# [What is expected]
What does the data read, word for word, from the line containing "The height and width of the screenshot is (214, 406)." through its final line? Give those lines only.

# [Records provided]
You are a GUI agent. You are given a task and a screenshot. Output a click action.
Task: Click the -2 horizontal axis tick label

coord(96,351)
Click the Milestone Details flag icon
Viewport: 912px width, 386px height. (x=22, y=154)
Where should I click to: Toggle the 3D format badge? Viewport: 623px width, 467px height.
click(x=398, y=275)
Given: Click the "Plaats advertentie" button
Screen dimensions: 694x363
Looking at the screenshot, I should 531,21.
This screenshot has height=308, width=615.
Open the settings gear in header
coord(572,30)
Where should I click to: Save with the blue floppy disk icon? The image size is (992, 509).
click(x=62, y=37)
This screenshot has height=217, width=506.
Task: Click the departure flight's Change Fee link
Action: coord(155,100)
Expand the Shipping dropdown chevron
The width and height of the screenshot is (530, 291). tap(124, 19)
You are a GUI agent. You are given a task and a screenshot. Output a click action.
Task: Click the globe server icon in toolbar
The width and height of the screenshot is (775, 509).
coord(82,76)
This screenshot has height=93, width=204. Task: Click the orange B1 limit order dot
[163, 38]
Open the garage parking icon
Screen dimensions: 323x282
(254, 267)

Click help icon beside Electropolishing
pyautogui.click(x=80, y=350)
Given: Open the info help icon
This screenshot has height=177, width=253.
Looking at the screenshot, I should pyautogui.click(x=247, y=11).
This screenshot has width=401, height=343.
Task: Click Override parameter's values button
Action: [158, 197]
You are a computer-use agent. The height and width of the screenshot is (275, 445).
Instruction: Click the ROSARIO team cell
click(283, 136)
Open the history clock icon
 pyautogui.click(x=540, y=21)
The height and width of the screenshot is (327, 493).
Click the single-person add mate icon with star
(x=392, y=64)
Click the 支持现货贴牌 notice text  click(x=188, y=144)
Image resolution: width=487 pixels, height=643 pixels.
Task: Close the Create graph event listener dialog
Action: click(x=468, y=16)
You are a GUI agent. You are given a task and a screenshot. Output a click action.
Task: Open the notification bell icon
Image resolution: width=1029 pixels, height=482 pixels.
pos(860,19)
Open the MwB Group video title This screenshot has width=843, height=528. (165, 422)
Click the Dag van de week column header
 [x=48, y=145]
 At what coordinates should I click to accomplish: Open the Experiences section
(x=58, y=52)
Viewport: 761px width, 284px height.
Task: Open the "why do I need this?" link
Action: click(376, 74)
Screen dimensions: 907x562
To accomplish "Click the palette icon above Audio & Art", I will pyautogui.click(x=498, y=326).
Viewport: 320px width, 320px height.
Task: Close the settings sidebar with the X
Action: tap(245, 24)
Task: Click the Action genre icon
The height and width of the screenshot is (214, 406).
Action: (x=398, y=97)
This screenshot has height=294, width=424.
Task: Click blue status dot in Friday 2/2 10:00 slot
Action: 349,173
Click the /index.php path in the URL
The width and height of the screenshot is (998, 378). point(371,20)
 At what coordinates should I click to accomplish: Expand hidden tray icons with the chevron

# [Result of this task]
The height and width of the screenshot is (214, 406).
Action: (x=398, y=97)
This screenshot has height=294, width=424.
Task: Click blue status dot in Friday 2/2 10:00 slot
Action: 349,173
Click the /index.php path in the URL
The width and height of the screenshot is (998, 378). point(371,20)
 At what coordinates should I click to accomplish: Expand hidden tray icons with the chevron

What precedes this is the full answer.